Au-delà du court terme, le contexte d’un désendettement durable des agents privés annonce de médiocres perspectives pour cette activité bancaire. C’est en nombres d’années qu’il faudra compter avant d’espérer un retour à la normale, soit une longue période de vaches maigres pour le retail banking.
Les mouvements de concentration constatés dans la gestion d’actifs (asset management) sont un autre trait marquant de la période récente. Pour des activités à rendements réguliers et à risques bien contrôlés, il peut paraître surprenant de voir de grands réseaux mondiaux se séparer de leurs filiales de gestion.
Au-delà de l’argument classique des économies d’échelle, la nécessité de renforcer leurs fonds propres paraît avoir sa part de responsabilité dans ce choix des banques. Pour remplir les nouvelles obligations qui vont naître du G20 de Pittsburgh, elles ne pourront compter sur leur seule profitabilité, ni sur leur capacité à lever des capitaux sur les marchés. Il leur faudra aussi vendre une partie de leurs actifs pour dégager des ressources et les filiales d’asset management constituent des actifs de choix.

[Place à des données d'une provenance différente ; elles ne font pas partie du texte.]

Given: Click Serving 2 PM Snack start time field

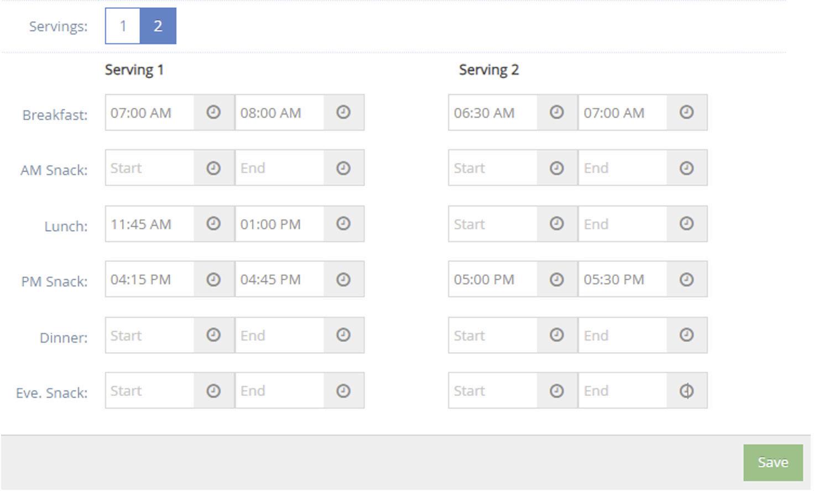Looking at the screenshot, I should 493,280.
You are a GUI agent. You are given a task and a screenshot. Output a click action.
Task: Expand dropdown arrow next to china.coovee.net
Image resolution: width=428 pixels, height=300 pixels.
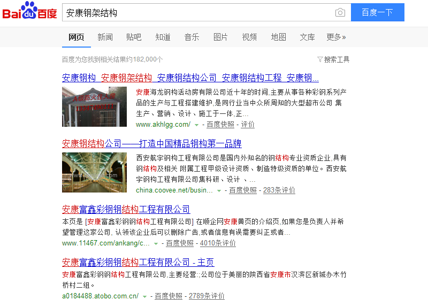pos(219,190)
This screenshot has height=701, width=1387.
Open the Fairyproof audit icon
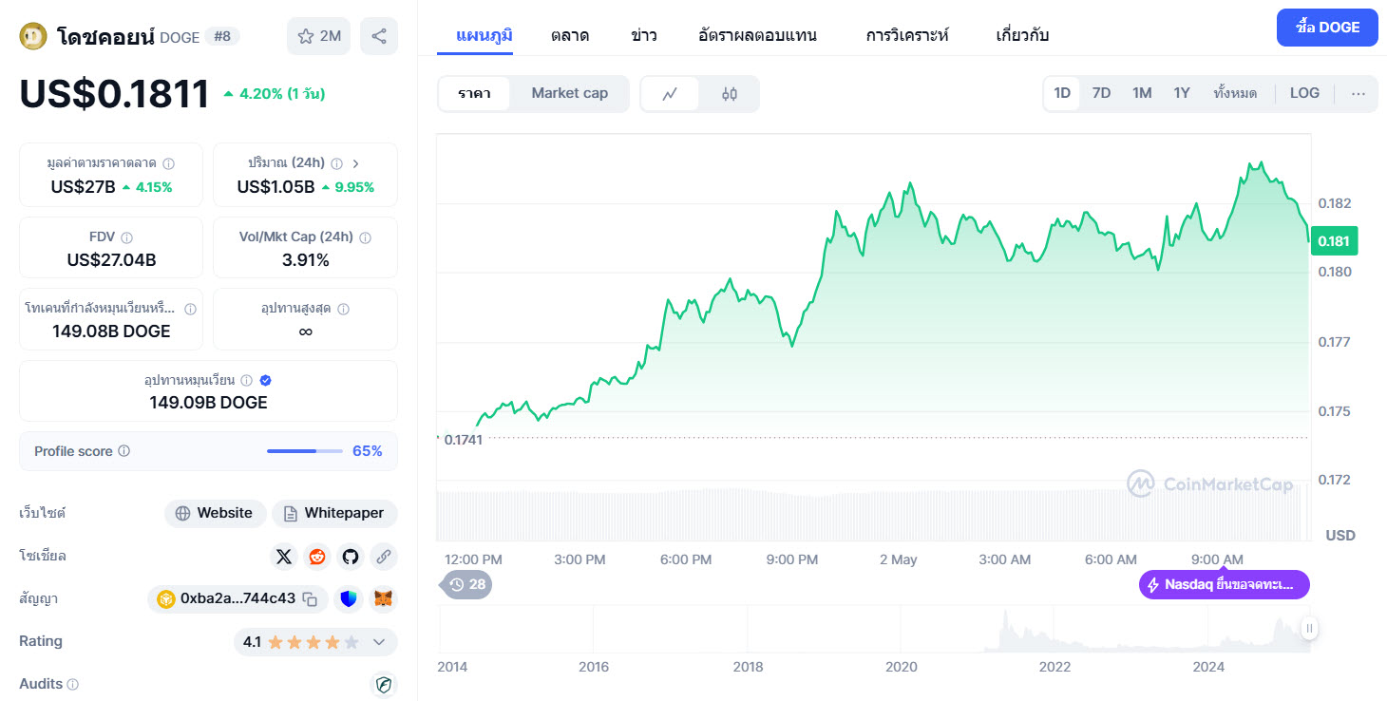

Si la banque de détail est durablement handicapée par le désendettement des acteurs privés, si la gestion d’actifs est facilement monnayable pour accroître les fonds propres, vers quelles activités les grandes banques mondiales vont-elles alors se redéployer ? Ce ne serait pas l’un des moindres paradoxes de cette crise hors norme que la Banque de Financement et d’Investissement (BFI), pourtant au cœur de la crise, soit finalement l’activité privilégiée par les grands acteurs bancaires mondiaux.
De fait, c’est bien à la bonne tenue de cette activité au cours du premier semestre 2009 que les banques ont dû de pouvoir rembourser de façon anticipée les avances publiques consenties. De même, l’ampleur des bonus annoncés en cette année de crise est bien le reflet d’une profitabilité hors norme de la BFI en 2009. Malgré les risques élevés qui lui sont attachés, la BFI reste bien l’activité bancaire offrant les meilleures perspectives de rentabilité, ce qui ne peut qu’attirer un grand nombre d’acteurs bancaires mondiaux.
Quels enseignements tirer de ces mouvements ? Trois principaux :
• L’augmentation des fonds propres des banques est une réponse, à l’évidence, appropriée à la crise. Il faudra faire attention au calendrier. Car relever les exigences en capital pendant la crise, c’est prendre le risque d’accentuer la décélération du crédit. Par ailleurs, le provisionnement dynamique (ou ex-ante), dont le principe a été retenu par le G20, va dans la bonne direction puisqu’il conduit les banques à faire des provisions quand tout va bien pour ne pas avoir à les faire quand tout va mal. Il faudra cependant prendre garde à bien calibrer les exigences en capital pour ne pas handicaper la banque de détail, qui reste la principale activité bancaire aux services des ménages et des PME.
• Les forces industrielles poussent à la poursuite de la consolidation dans le secteur. Inversement, la doctrine, nourrie par la crise actuelle, pousse plutôt au démantèlement d’un certain nombre de mastodontes bancaires, pour limiter le champ d’application du principe « too big to fail » et limiter les cas où les Etats seraient obligés d’intervenir face à des risques systémiques. Une doctrine qui ajoute à l’argument de la taille celui de l’éventuelle et pas évidente séparation des activités de banque de dépôts et de banque d’investissement sur le modèle du Glass-Steagall américain de 1933. Lequel de ces deux mouvements inverses va l’emporter ? La bataille entre la dynamique industrielle et la doctrine réglementaire va être rude. De toute façon, il faut souhaiter des réponses coordonnées en Europe et dans le cadre du G20, tant les pressions concurrentielles et l’exigence de compétitivité vont être fortes.
• Enfin, ces stratégies bancaires posent de redoutables défis aux autorités monétaires. La poursuite d’une politique de taux d’intérêt zéro favorise les prises de risque sans encore se traduire par un redémarrage de la production de crédits. Le défi des prochains trimestres sera de sortir d’une configuration monétaire non soutenable à terme sans casser une reprise mondiale encore fragile.